Hauser has recently written a paper for the organization Biochar Europe exploring the use of biocarbon in metallurgical processes.

"When metallurgical gases are biogenic, they also become ideal feedstocks for producing synthetic biogenic fuels," Hauser continues. "The combined Torero and Steelanol plants illustrate such a cascading biomass use, with Ethanol production offering greater economic and environmental value than simply burning the gases for electricity."

Hauser adds that ArcelorMittal should not be faulted for testing innovative technologies that face challenges. "Torrefaction of waste wood is not yet a mature industrial process, so it is not unexpected that a first-of-a-kind project like Torero requires time to achieve stable performance."

None of that, however, invalidates the criticism that ArcelorMittal creates the impression it can decarbonize blast furnaces without giving a plausible explanation. The lack of transparency around the publicly funded Torero research project is also concerning.

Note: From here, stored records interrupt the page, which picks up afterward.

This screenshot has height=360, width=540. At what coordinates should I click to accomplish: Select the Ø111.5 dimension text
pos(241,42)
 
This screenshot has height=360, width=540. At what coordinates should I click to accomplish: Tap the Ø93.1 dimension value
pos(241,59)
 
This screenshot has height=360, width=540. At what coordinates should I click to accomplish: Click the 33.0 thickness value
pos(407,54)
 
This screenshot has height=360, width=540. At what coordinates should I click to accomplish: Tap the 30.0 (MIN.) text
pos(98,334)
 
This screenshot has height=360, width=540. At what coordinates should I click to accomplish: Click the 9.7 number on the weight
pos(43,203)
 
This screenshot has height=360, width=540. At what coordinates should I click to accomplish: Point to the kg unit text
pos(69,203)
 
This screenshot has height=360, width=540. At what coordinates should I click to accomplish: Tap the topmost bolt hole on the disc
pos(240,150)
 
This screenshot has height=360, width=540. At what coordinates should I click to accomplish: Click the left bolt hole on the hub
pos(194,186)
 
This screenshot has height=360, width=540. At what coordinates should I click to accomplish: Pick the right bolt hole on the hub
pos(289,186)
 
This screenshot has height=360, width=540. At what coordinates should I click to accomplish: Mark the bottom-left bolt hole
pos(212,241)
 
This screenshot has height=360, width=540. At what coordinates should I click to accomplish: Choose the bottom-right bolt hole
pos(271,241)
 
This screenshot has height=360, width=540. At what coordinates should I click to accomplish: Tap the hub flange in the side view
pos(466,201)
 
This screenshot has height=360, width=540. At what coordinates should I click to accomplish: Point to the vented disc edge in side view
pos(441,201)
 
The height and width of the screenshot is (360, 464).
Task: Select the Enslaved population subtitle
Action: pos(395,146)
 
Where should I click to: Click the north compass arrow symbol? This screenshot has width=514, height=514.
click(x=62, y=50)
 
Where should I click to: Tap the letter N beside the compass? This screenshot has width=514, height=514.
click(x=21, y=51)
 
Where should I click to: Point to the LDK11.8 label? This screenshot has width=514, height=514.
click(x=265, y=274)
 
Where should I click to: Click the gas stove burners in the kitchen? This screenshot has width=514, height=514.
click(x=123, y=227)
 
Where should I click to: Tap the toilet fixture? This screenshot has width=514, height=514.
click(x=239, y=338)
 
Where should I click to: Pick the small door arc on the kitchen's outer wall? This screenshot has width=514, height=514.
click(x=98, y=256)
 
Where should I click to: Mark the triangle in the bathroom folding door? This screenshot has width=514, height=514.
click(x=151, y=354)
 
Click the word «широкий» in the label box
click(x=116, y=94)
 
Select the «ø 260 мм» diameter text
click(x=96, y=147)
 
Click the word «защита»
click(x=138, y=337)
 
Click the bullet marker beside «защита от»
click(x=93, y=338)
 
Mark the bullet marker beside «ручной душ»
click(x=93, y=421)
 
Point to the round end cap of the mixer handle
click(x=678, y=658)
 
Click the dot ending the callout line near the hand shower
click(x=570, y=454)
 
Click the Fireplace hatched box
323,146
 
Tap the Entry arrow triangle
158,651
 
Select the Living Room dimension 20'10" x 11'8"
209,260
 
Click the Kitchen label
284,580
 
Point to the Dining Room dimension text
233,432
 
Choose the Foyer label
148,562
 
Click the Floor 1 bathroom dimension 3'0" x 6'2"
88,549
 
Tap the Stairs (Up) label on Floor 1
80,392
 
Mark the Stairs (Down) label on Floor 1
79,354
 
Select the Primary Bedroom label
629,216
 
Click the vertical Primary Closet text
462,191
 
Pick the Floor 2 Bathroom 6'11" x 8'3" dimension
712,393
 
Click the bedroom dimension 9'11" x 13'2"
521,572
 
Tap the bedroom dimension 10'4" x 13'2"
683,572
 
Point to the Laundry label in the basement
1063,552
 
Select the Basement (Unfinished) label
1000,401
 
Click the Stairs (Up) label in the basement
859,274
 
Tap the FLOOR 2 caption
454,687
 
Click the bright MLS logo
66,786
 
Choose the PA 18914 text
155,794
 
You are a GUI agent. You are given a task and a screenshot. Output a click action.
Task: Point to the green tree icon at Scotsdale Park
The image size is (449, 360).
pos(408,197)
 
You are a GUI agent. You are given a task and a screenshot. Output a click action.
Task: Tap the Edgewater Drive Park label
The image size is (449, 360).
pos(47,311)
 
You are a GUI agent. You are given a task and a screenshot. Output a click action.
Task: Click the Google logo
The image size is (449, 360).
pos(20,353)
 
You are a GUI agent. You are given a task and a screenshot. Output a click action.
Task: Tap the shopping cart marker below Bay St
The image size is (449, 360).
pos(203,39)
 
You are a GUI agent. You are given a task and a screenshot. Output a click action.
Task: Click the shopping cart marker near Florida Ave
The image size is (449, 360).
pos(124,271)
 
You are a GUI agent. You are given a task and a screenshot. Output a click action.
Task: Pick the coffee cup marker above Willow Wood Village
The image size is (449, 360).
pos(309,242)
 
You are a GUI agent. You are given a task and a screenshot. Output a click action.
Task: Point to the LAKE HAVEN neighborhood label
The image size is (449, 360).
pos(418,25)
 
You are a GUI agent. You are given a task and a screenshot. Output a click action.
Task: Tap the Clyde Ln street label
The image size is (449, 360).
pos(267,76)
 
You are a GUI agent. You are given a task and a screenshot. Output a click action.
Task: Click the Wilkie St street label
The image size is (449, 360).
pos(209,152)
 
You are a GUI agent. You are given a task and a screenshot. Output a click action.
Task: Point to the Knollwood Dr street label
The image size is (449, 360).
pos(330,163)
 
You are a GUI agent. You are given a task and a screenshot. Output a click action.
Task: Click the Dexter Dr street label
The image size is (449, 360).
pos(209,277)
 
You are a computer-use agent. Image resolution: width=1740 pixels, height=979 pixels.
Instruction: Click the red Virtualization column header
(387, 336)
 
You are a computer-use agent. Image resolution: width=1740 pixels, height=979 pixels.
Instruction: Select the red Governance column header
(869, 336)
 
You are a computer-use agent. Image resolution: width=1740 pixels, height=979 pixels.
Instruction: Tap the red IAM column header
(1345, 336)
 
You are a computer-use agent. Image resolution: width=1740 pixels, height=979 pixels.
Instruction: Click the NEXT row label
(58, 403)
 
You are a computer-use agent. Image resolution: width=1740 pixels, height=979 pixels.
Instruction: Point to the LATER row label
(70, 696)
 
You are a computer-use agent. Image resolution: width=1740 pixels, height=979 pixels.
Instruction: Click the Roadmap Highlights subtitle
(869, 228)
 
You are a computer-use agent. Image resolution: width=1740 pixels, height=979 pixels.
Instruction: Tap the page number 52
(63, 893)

Hydrogen-based DRI is no panacea. Other projects have faced challenges, Sweden's LKAB has cut back its more ambitious plans, and it is clear that making green Hydrogen is not as easy and won't be as cheap as many had hoped a few years ago. But if steel companies believe there is a different path to substantially reduce the enormous CO₂ emission footprint of their operations, it is fair to ask what that will look like.

I have asked ArcelorMittal multiple questions about Steelanol, Torero, Reuze, its issues with EU policy, and its Smart Carbon strategy. The company refused to answer any questions and only referred me to the statement on their website.